With their common ancestry, will Brown make common cause with cousin Obama on health reforms? Unlikely, say political experts.

– Courtesy of Nationalblackagendaonline.com

– Photography by Bruno Schlumberger, The Ottawa Citizen –

Courtesy of Ottawa Citizen

OTTAWA — A 42-year-old Ottawa woman returned home from her grandmother’s funeral to be handcuffed, strip-searched and accused of drug-smuggling by Canadian customs agents at the Ottawa airport Tuesday night.

Charmaine Archer, a nurse’s assistant at a long-term care facility was on a flight from Philadelphia, the last leg of her trip home from Jamaica. She and her four-year-old son were pulled aside for inspection by border services agents at the airport as they left the plane around 11 p.m.

“I noticed I was the only one in that area,” she said.

Agents told Archer, who is a Canadian citizen, she was flagged because she paid for part of her ticket with a credit card, because she booked last minute and because she only stayed for four days.

Agents took what she described as gauze swabs and ran them over her wallet, the lining of her suitcase and even her toothbrush. This took over an hour, Archer said.

Her toothbrush, agents said, tested positive for heroin and THC, the active ingredient in marijuana.

“I said, ‘You’re a liar.’ I don’t do drugs, I don’t know anybody that does drugs, and I wasn’t around drugs when I was in Jamaica … I come from an upstanding family and nobody touched that toothbrush but me.”

Agents told her she would have to submit to a strip search.

“I said to her, ‘No way that’s going to happen! My husband don’t know what’s inside my rectum and neither will you.”

She was threatened with arrest and told her child would be sent to Children’s Aid, Archer said. The boy was eventually allowed to join his father, who was waiting to pick him and Archer up in the airport.
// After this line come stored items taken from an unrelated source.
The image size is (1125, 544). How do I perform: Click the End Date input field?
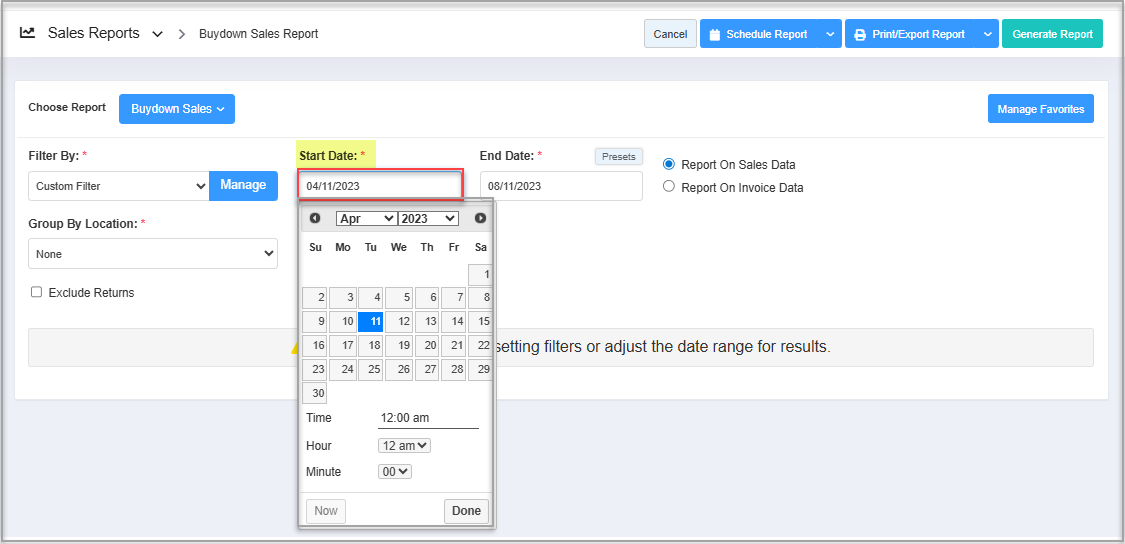click(x=560, y=186)
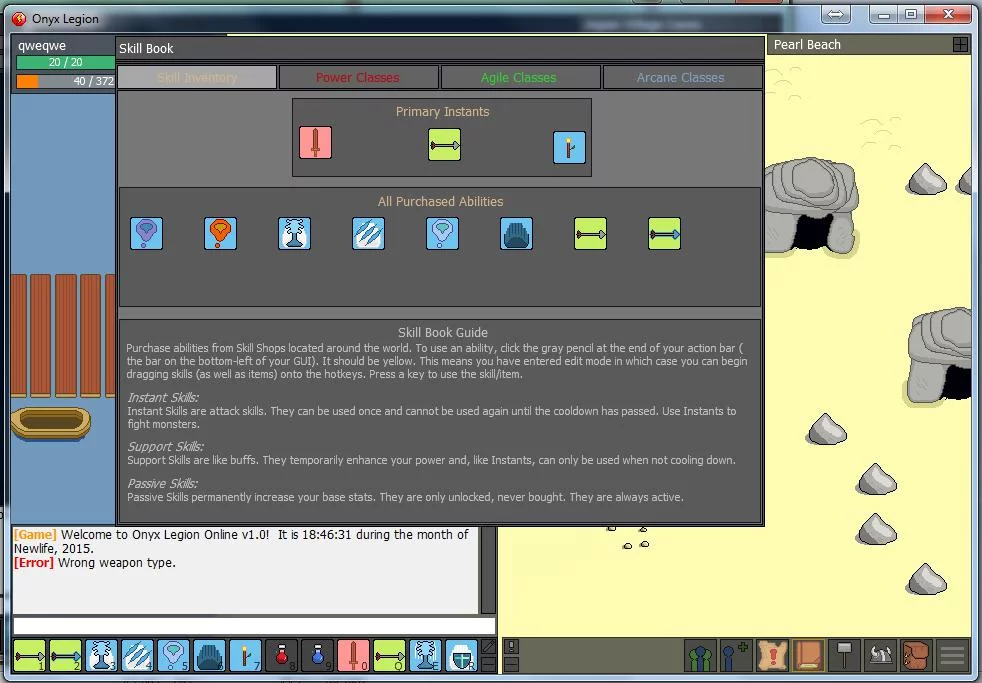Open the skill book icon in bottom bar
The image size is (982, 683).
808,656
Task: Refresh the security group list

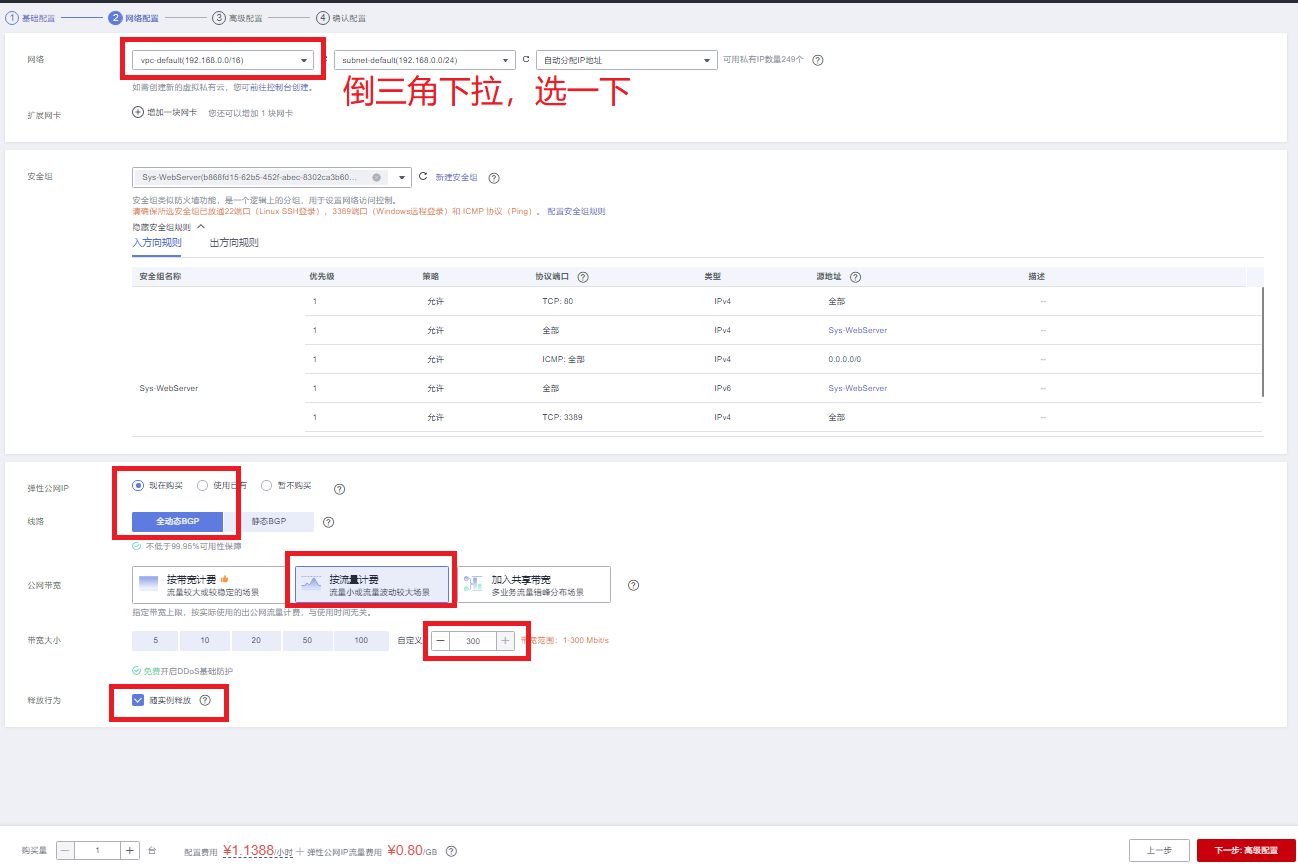Action: (423, 175)

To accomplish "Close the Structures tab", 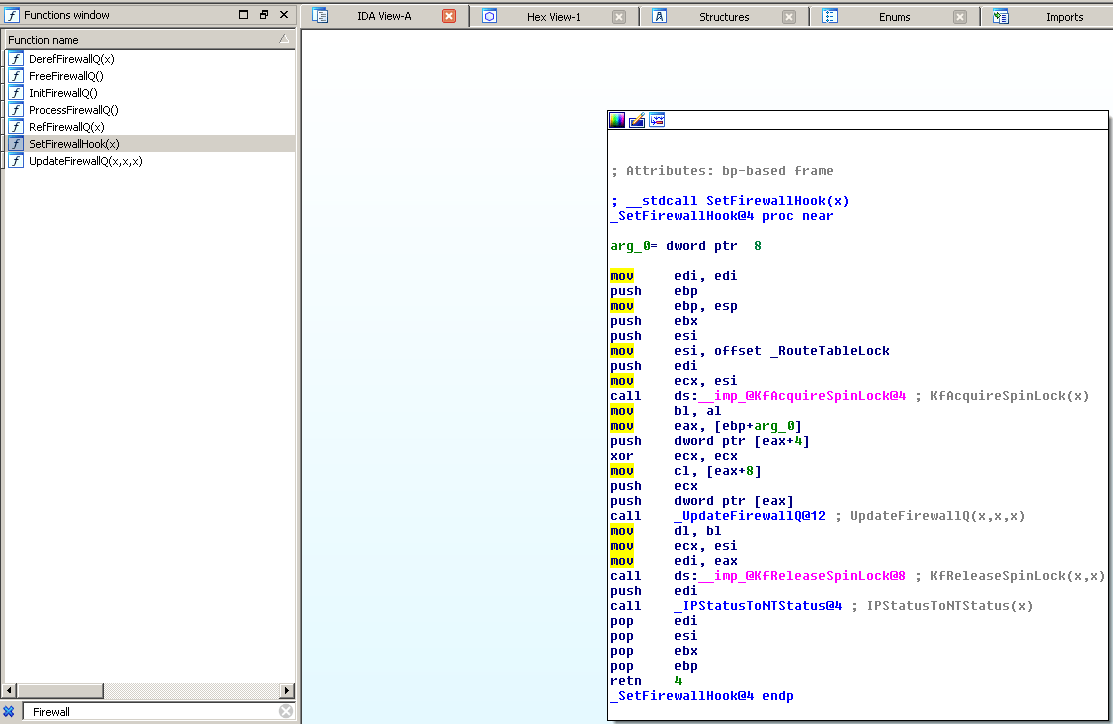I will [789, 17].
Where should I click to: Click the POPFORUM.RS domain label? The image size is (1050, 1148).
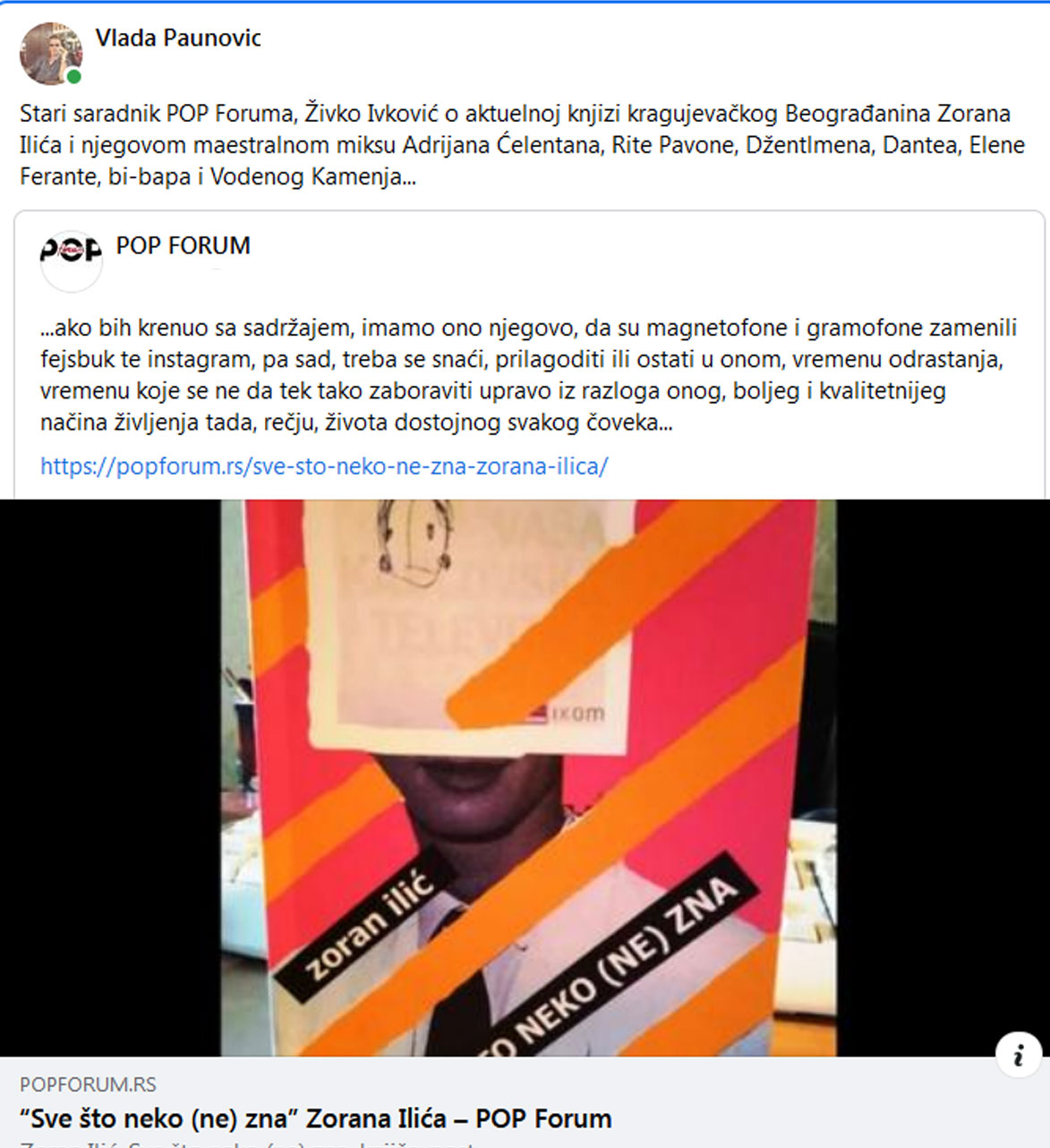[88, 1084]
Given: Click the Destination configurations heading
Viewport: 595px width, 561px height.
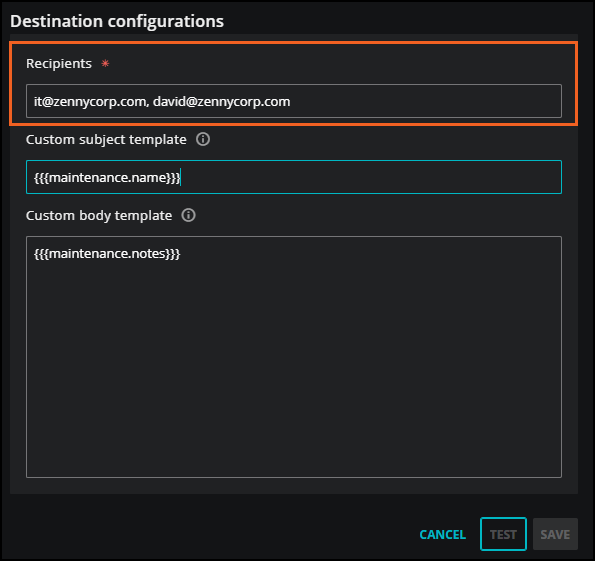Looking at the screenshot, I should pos(117,21).

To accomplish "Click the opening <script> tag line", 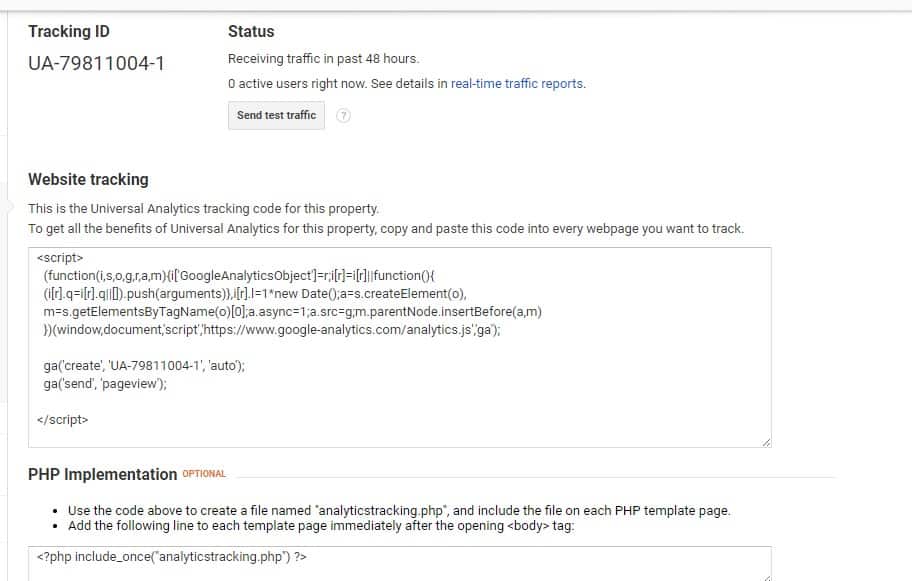I will click(x=60, y=258).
Archer was handcuffed and she eventually agreed to be searched.

“I got undressed. There were three women in the room — quite humiliating, quite degrading. I’m a big person, very conscious of my body … you can imagine how I felt.

“They made me stand up and hold my arm up and they made me lift up my breast. Then she told me to turn around and bend all the way over with my feet wide apart. And then she told me to use my hand and open my rectum.

“They told me to put one foot forward then squat and cough … they told me to lift up my belly and they told me open my feet apart and to pry my legs apart and they looked underneath my crotch.”

When it was over, “they asked if I wanted to take a minute to sit down,” since she was shaking and crying. They offered to help repack her bag and two male officers put her bags on a trolley to bring them down to her waiting husband. It was 2 a.m., and they had found no drugs.

“They never apologized, never said anything,” she said. “They thought they had a big fish.”

“This is by no means isolated,” said Ewart Walters, editor of the Spectrum, a monthly newspaper aimed at Ottawa’s black community. “There have been enough incidents over the years of people being picked on.”

He pointed to Leon Stewart, who was held for three hours at the airport in March, 2000. Like Archer, he was strip searched, only Stewart was asked to produce a bowel movement to satisfy customs agents he wasn’t concealing drugs.

“There is an overwhelming number of black people coming from Jamaica who get stopped and asked questions.” Walters said.

Kerwin Dougan, Archer’s travel agent with Voyages G Travel in Gatineau, agreed the destination may play a role in determining which people are detained for searches, including Jamaica in a list of countries he says has a reputation for drugs.

Many of his clients and friends have come through the Ottawa airport “not happy about how they’ve been treated,” he said.

Before returning to Canada Dougan suggests wiping out suitcase linings, thoroughly washing hands and clothing, and being aware of who’s around you in the airport.

Even fame is no antidote. In 2001 R&B singer Wilson Pickett was strip-searched upon his arrival in Ottawa. Archer has retained legal counsel.

“I want to know what my rights were.” she said. “I hope no one will ever have to feel the form of degradation that I felt. And that lack of power.”

Nobody at the Canadian Border Services Agency could be reached for comment.